メタバースの活用で済むような用事は、メタバースで済ますというように、必ずしもすべての社会活動をリアルの実社会で、様々なリソースを消費しながら実行する必要もなく、現代の持てるテクノロジーをうまく使うことで、際限のある地球資源を有効に使うことができるのだと思います。
私はメタバースのような最新のデジタルのテーマに取り組んでいる層のビジネスマンと、エネルギーや脱炭素のような比較的にフィジカルなインフラ寄りのテーマに取り組んでいる層のビジネスマンとは、やや興味関心に隔たりがあるように感じている部分があります。しかし本来は「脱炭素化のアプローチとしてメタバースを使おう!」という論調がもっとあっても良いものと考えています。
すでに国際エネルギー機関(IEA)も、人々がリモートワークを推進することで、原油の使用を1日あたり数十万バレルになることに言及しています。私はあえて、メタバースの有効性の話をするときに、脱炭素と絡めた話をします。まだ少し不思議な顔をされることも多いのですが、今後、バーチャル空間を使い、相対的にリアルな都市空間を使う用途を今の状態より削減していくというのも、脱炭素の新たなアプローチになるのではないかと考えます。(但し、データセンターのエネルギー消費の問題は別途解決する必要があることは忘れてはならないと認識しています。)

既存産業のインダストリー・トランスフォーメーション

この話は、デジタルトランスフォーメーション(DX)の話としても整理することができます。DXは、それが推進される過程で、物理的なものを非物質化するという一つの特徴があります。これをDematerializationと言いますが、私は現代において進められているスマートシティや、まちづくりのDXとは、物理的な都市そのものをDXの対象にすることと認識しており、必然的に、物理的な都市はDematerialization(非物質化)が進んでいるのだと考えています。
私のように通常はリアルオフィスに行かずに、一日中オンライン会議ツールのなかで会話をして仕事をしているような生活では、すでに実際の都市空間は非物質化されていると捉えることができます。
私は、今回のnoteではリアル側の都市を効率化するというアプローチだけで脱炭素の問題を解くのではなく、メタバースやオンラインツールによって、バーチャル空間をうまく使うことでエネルギー消費の客体自体を消してしまうようなアプローチについても、メジャーで有効な方法として、もっと真剣に取り上げていくべきという趣旨を書かせて頂きました。

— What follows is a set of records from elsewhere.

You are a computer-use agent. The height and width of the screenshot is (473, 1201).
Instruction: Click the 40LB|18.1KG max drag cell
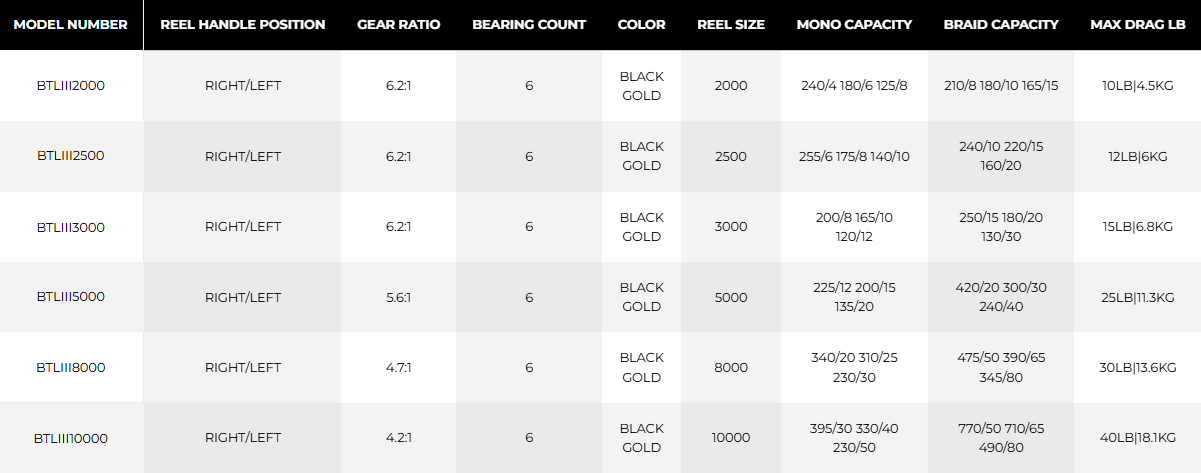1137,438
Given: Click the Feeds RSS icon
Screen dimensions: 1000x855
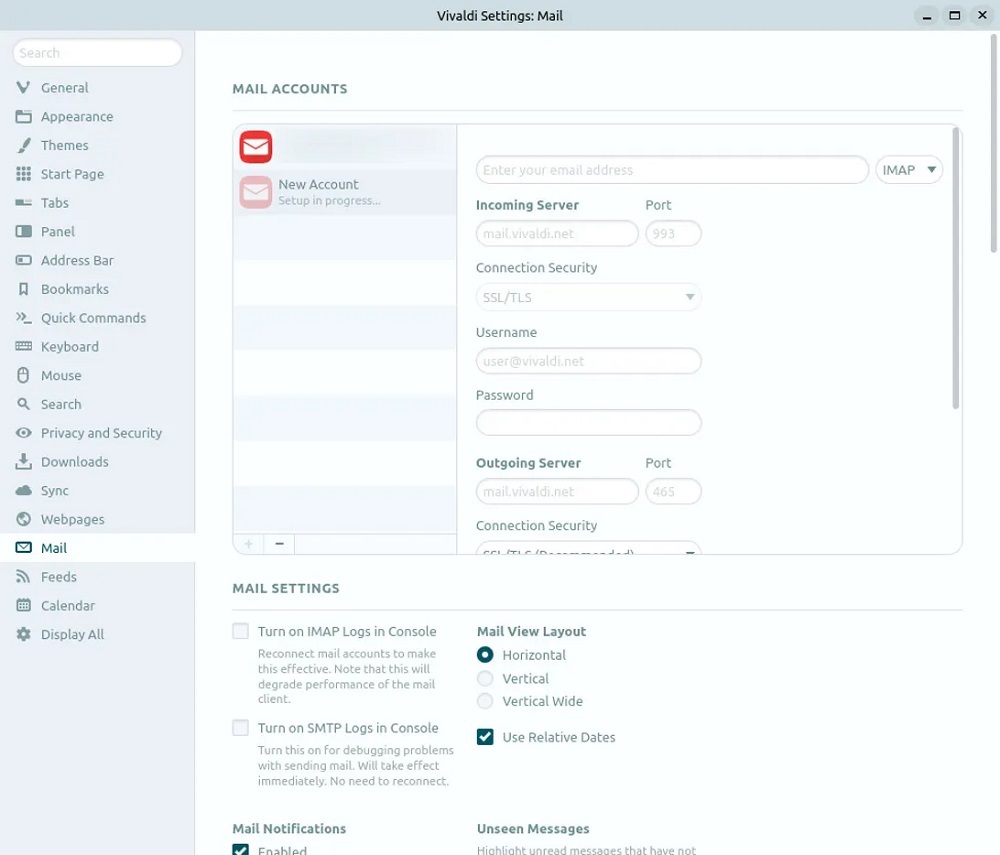Looking at the screenshot, I should tap(24, 577).
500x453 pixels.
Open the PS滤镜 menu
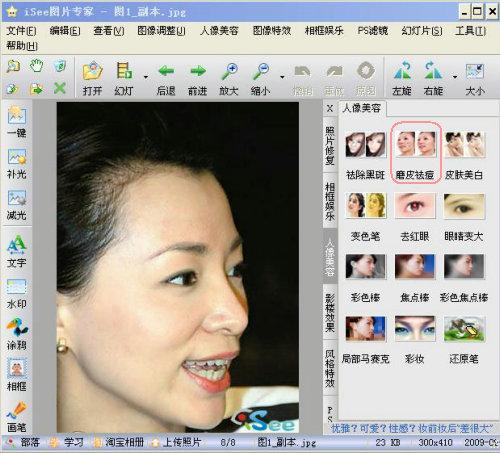click(x=372, y=31)
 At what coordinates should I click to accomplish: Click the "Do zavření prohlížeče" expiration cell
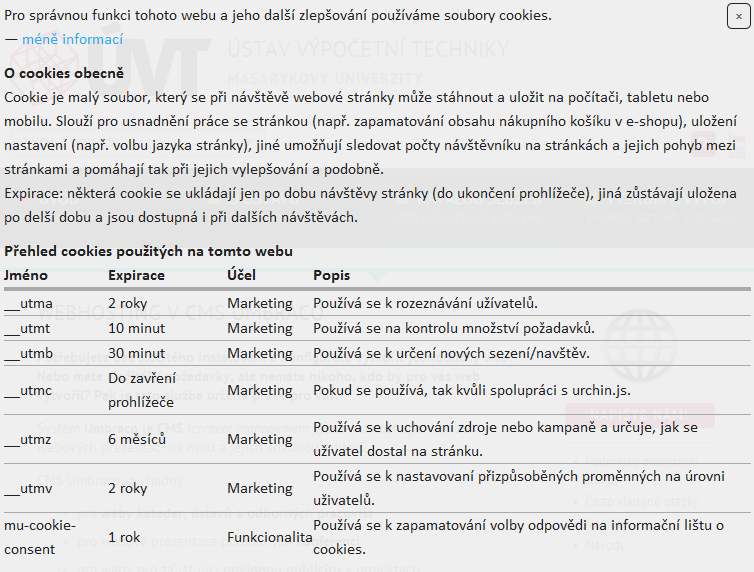click(141, 390)
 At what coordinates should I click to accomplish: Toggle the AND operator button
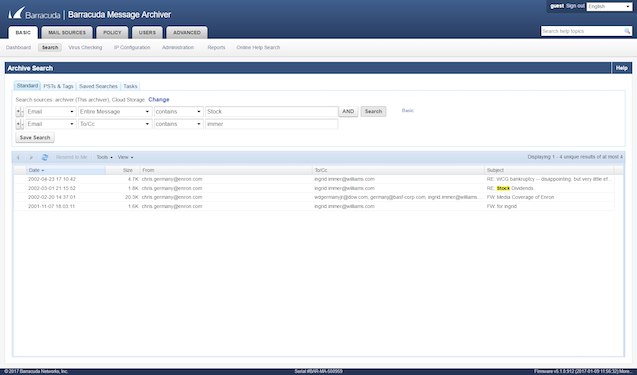coord(348,111)
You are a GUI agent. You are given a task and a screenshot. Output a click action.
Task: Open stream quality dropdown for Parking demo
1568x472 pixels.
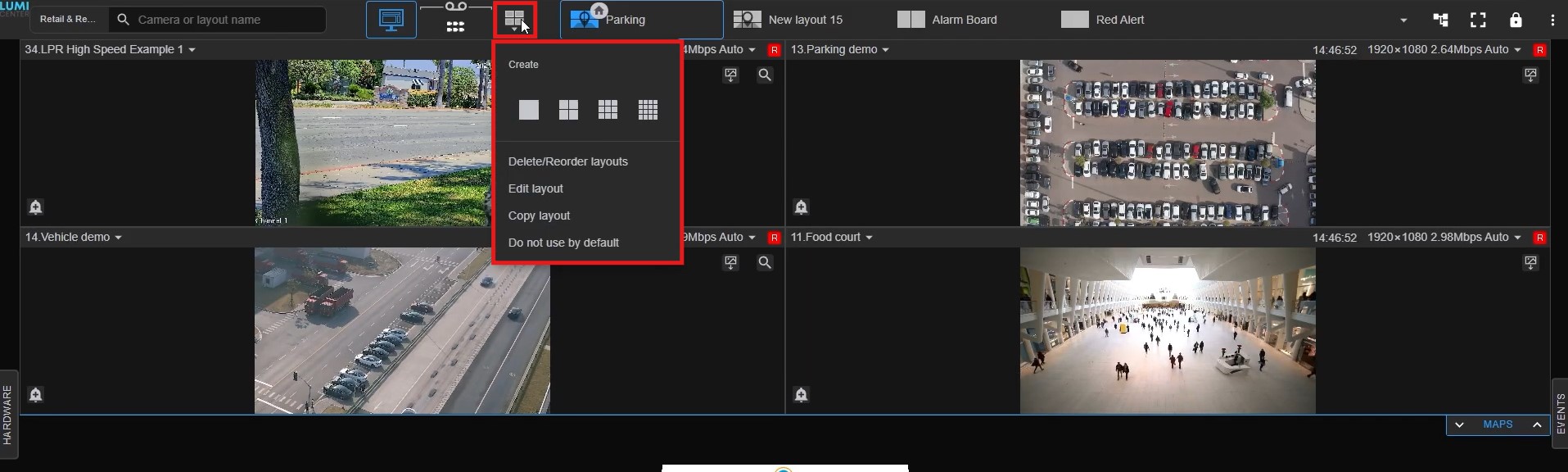point(1517,50)
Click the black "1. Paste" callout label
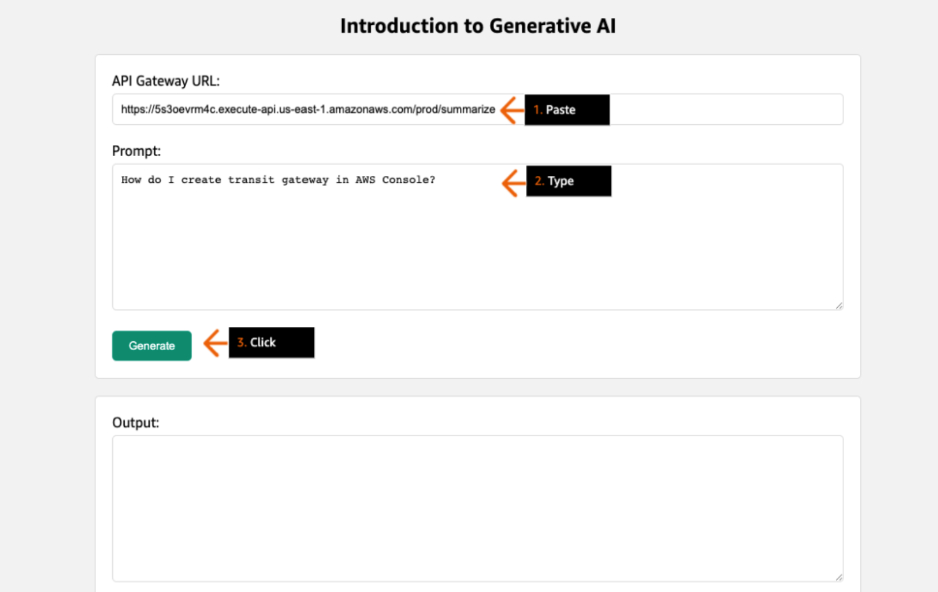 pyautogui.click(x=567, y=110)
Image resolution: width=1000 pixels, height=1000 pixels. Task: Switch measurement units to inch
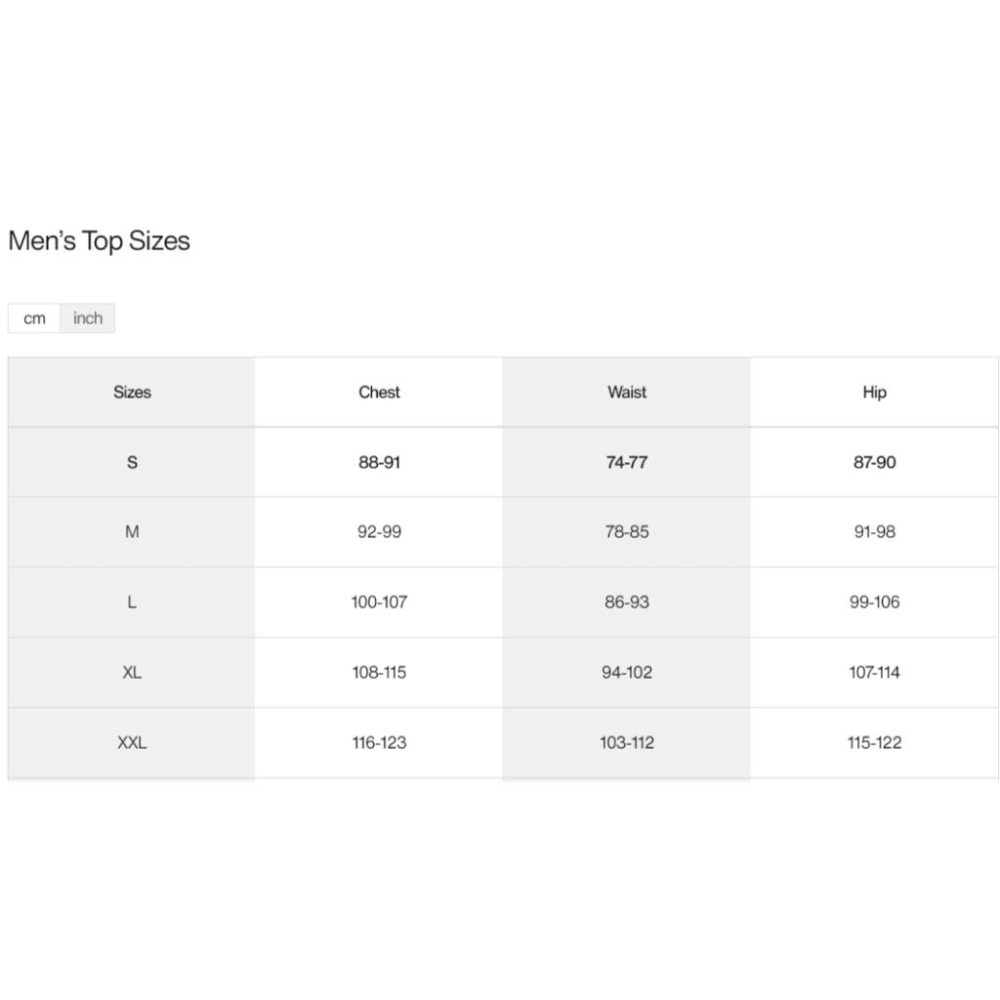pos(88,319)
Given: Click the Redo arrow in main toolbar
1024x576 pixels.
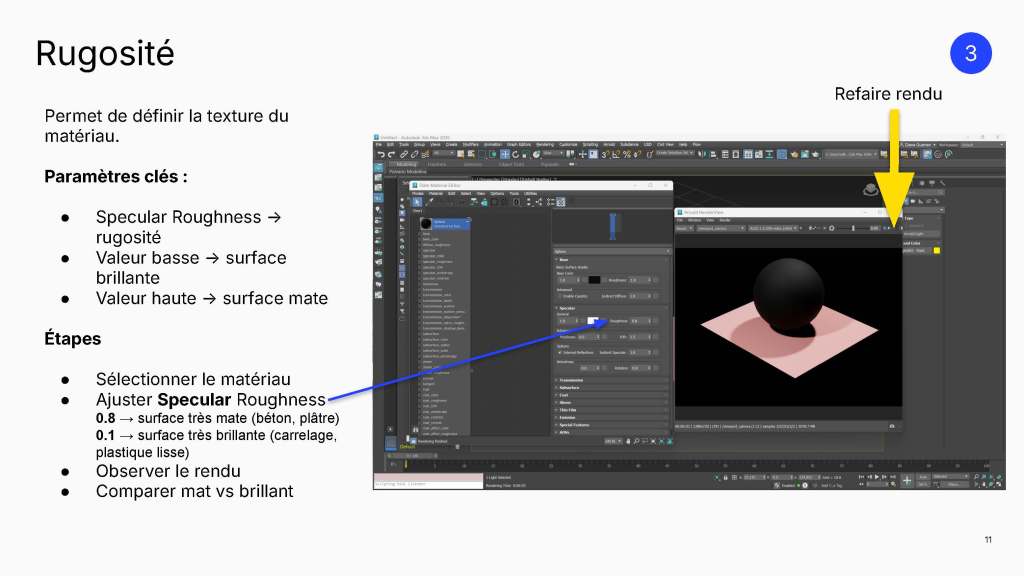Looking at the screenshot, I should coord(392,154).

最後になりますが、但しこのアプローチにはさらなる課題もセットでついてきます。リアル側の都市を非物質化し、その需要を縮小させていくことは、場合によっては地球環境には良い側面がでてくるかもしれませんが、過渡期においては、一時的に、既存産業の破壊をもたらす可能性があります。日本の場合、多くの製造業や、不動産・建設業、交通産業、エネルギー産業等、この日本の雇用を支えてきた産業全体がシュリンクする可能性があるからです。
しかし以前のnoteに書いたとおり、私たちは、そのような課題も乗り越えて、まったく新しい社会システムさえも創造していかなければならない世の中を生きているとも言えます。

できれば皆の知恵を終結させて何かブレイクスルーできることを期待しています。そのために私も引き続き、このような研究を継続していきたいと思います。
ここまで読んで頂いた方、ありがとうございました。